Procurada pela Folha para maiores esclarecimentos sobre o tratamento precoce implantado na cidade, a secretária municipal de Saúde, Jussara Kublinski Hassen, não retornou o contato.
Apesar de ter tido melhora nos índices de novos casos e mortes por Covid nas últimas semanas, impulsionada por duras medidas restritivas e ampliação da vacinação, na cidade de cerca de 61 mil habitantes há atualmente apenas uma vaga de UTI disponível.
Os moradores de União da Vitória, a cerca de 250 km de Curitiba, também podem ter acesso a cloroquina, azitromicina, sulfato de zinco e tamiflu para tratar a Covid-19, mesmo sem comprovação de eficácia dos remédios contra a doença. No município de aproximadamente 58 mil habitantes também só há uma UTI vaga para pacientes com a Covid-19.
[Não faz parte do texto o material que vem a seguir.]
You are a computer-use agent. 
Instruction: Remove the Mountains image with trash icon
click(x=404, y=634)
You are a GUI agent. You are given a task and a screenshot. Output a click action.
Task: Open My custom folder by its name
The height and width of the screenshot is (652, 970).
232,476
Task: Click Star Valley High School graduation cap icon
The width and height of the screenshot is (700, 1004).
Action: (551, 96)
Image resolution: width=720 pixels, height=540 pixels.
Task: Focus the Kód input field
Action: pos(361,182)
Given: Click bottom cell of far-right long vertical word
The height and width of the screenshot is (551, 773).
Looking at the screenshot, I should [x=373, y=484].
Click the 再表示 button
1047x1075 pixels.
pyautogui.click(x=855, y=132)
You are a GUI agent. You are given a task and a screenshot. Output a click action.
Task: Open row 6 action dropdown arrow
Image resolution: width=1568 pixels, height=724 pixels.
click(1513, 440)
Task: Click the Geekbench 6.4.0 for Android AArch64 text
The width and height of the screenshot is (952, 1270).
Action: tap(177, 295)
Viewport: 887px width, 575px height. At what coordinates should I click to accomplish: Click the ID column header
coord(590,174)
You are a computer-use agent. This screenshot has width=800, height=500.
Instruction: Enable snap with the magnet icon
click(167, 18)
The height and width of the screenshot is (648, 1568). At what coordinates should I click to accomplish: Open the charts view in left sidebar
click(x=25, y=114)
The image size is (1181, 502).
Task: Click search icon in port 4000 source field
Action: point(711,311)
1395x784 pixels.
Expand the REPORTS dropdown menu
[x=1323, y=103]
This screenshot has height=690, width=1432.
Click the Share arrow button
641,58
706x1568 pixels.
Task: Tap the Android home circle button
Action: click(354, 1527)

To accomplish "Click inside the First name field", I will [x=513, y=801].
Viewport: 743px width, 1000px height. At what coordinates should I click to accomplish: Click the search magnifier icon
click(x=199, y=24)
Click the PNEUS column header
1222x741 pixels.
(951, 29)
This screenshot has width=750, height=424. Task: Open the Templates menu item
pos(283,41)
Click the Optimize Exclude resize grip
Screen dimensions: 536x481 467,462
A diretora farmacêutica do município, Vanessa de Lima Bostelmann, admitiu que a prefeitura disponibiliza os remédios, mas afirmou que a maior parte deles é doada por farmácias locais e que apenas dois são comprados diretamente pelo poder público.
"A farmácia municipal distribui para a unidade de pronto-atendimento e de lá o paciente já sai com esse protocolo de medicamentos nos casos indicados [pelo médico], assinando um termo de consentimento", explicou. Segundo ela, o doente é informado de que não existem "estudos conclusivos" sobre a eficácia dos fármacos no combate à Covid-19.
A Folha de S.Paulo questionou a prefeitura sobre os gastos com os medicamentos, mas não houve retorno. Não há detalhamento dessas informações no portal da transparência.
A distribuição desse tipo de remédio com recursos públicos tem sido alvo do Tribunal de Contas do Paraná (TCE). No final de junho, o órgão alertou a prefeitura de Joaquim Távora, a 340 km da capital. A administração acabou cancelando uma licitação que tinha como fim a compra dos comprimidos.
Em março, o TCE também multou o prefeito de Paranaguá, Marcelo Elias Roque (Podemos), e a secretária municipal de Saúde, Lígia Regina de Campos, em R$ 4.436 por terem comprado e distribuído ivermectina aos moradores da cidade do litoral do Paraná. Procurados via assessoria, eles não retornaram o contato.
As orientações fizeram com que a prefeitura de Ponta Grossa não adquirisse os medicamentos mesmo após a promulgação, em maio, de uma lei pela Câmara de Vereadores prevendo a disponibilização gratuita de kits de medicamentos para o tratamento precoce pelo SUS.
Um dos autores da lei, o vereador Leandro Bianco (PATRIOTAS), citou Chapecó como exemplo de implantação da medida e disse que "estudos científicos" embasam a norma. A ideia, segundo ele, era de que o Executivo firmasse parcerias com o setor privado para distribuir os remédios, "o que realmente não está acontecendo".
O presidente da Fundação Municipal de Saúde, Rodrigo Manjabosco, afirmou que, além do TCE, o não cumprimento da lei segue as orientações da Conitec (Comissão Nacional de Incorporação de Tecnologias no SUS). "Os empresários ou um grupo de pessoas podem disponibilizar [os remédios]. A Fundação, com recursos públicos, não pode", explicou.